**Work to complete**
Would you write out all of the records that follow, exactly as they stand?

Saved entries
....
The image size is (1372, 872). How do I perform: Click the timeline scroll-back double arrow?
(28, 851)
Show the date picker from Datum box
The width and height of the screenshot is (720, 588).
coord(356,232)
....
**Task solution**
The image size is (1372, 872). How do I perform: Click the timeline scroll-back double arrow?
(28, 851)
Show the date picker from Datum box
The width and height of the screenshot is (720, 588).
coord(356,232)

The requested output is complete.